Another shooting tops headlines in America. Shootings in America happen all of the time, every day. Only the dramatic ones make the news because reporting every shooting death in America would realistically require its own news station – or at least a continuous CNN scrolling banner.
We have created a society where we’ve clearly marked the boundaries of desirability. Certain people “fit in,” and others don’t. The hardest time for those realizations are in adolescence and young adulthood because fitting in really can feel like the most important thing in life. When people don’t fit in they internalize it. Some people express attempts to reconcile who they are with what the world says they should be through song, movies, sculpture, religion, academia, sports, business success, etc. Some become alcoholics. Some become domestic abusers. Some become addicts.
These are all methods of coping. Most people who don’t fit in as young people grow up to find better footing as adults. Some people even learn to capitalize off of the individuality they cultivated while existing on the outskirts of the crowd. Many people who fit in in school fall out of peak season never to return. Such is life. The problem comes when we tell boys and men not to be emotional. “Real men” are in full control of their expressions of feeling. But the thing about emotion is that it’s not just a warm fuzzy word for women and children. Emotions are just as real as any idea our brains conceive: they’re just as real as social order, free will, or rights. Emotions are reactions to the way the world treats us. If a privileged young man finds the rest of the world is not particularly concerned with him or his personal desires, how will he handle that? If a mother enlists her young son to sell drugs on the street, how does the boy process that? If a man returns from war and is reinstated as “man of the house” in a community with traditional gender assumptions, when does he discuss his own fears and feelings of vulnerability? If a boy notices he is attracted to other boys but he is living in a conservatively religious household, who does he tell his thoughts to?

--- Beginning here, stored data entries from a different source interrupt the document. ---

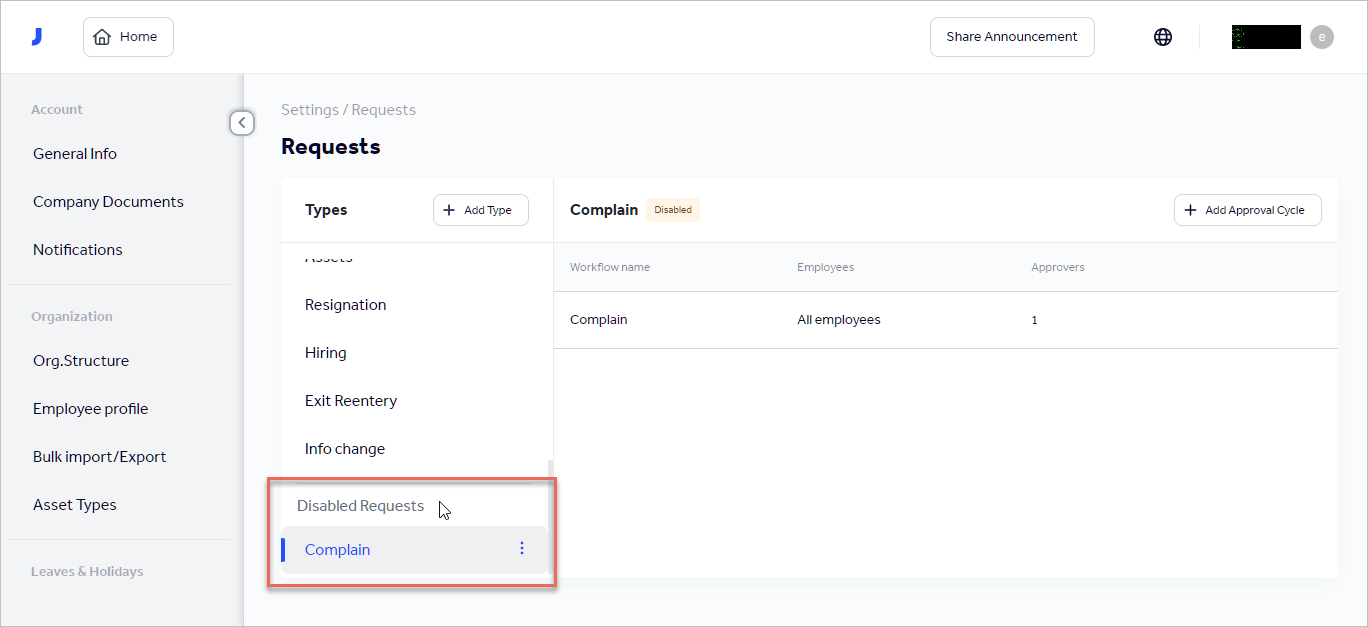Click the J app logo icon
Image resolution: width=1368 pixels, height=627 pixels.
click(37, 35)
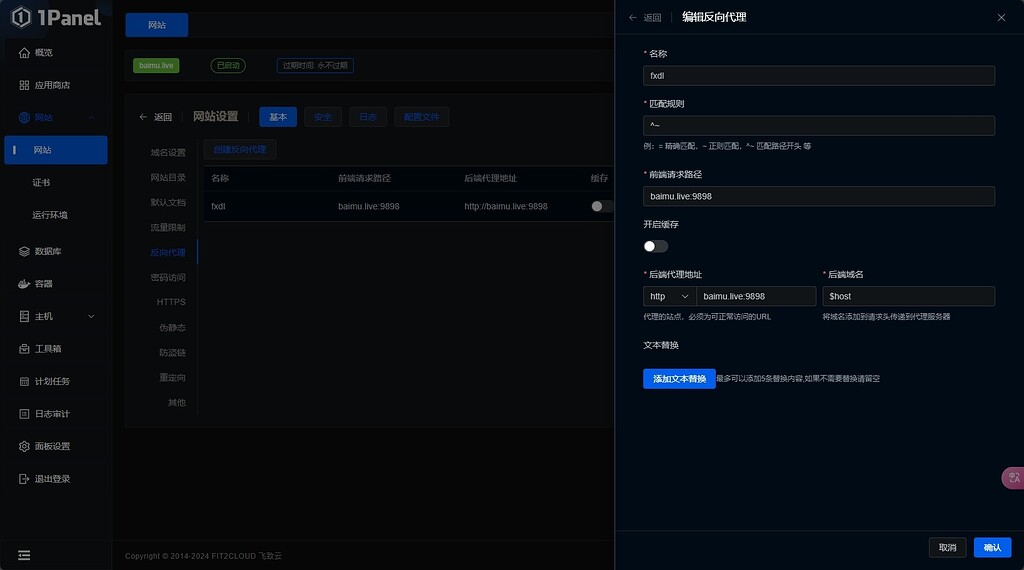Open the App Store icon in sidebar
The width and height of the screenshot is (1024, 570).
click(25, 86)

The most accessible example of the way our society approaches manhood is American football. Men are allowed to ram into each other at full speed for entertainment, but we are uncomfortable watching those same indisputably masculine men express struggles with degrading treatment in locker rooms, and quite a few people can’t stomach their emotional outbursts or honest displays of affection. We are obsessed with teaching boys how to be men, but somehow we’ve decided that means they should show little to no outward emotion.
Do most guys talk to their friends or fathers about feelings like those Elliot Rodger expressed in this video? A lot of women and girls do. In fact I remember quite a few conversations with friends over the years where we all questioned our desirability. Thankfully, when those thoughts come out they are usually returned with nuanced thought (a bi-product of diverse human experiences)– affirmation that yes, there are amazing things about you, or that yes, maybe you can be a bit of a brat and need to keep yourself in check. But if thoughts and feelings of inadequacy, betrayal, insecurity, and fear all remain in the head of an individual living with those feelings, they compound and create isolation.
Extreme examples of people snapping are seen on the news, but while you may not know a man who would ever in a million years go on a shooting spree, you probably do know one who has been called or who has called someone a “pussy,” or a “bitch.” You probably have seen at least a few males get uncomfortably and inappropriately aggressive (if you went to college you definitely saw this). We write it off as “normal male behavior.” We have normalized the idea that men just aren’t as emotional as women. But men aren’t from Mars, and women aren’t from Venus. We are both from the planet Earth, and we are all human, with the same range of cognitive capabilities for emotion.
This is also not a race issue. When mass shootings in America happen people are quick to point out that the shooters are usually white, but this definitely transcends race (look at the death rates in high crime “urban” neighborhoods). In every way our society chooses violence as an acceptable form of expression. Just take a look at your nearest TV, computer, or silver screen. It’s easier for a fantastically violent film to get a standard film rating (R) than for a fantastically sexual one to get the same. Elementary school boys are some of the biggest fans of televised fighting, and video games allow them to casually simulate killing every day. Yet somehow we are surprised when people take violence out of the bounds of the screen. That’s some serious psychological disconnect.
Yes, America has a gun problem. In the cities, in the suburbs, everywhere. But this isn’t just about guns, or mental illness. This is about men, and what it “means” to be one.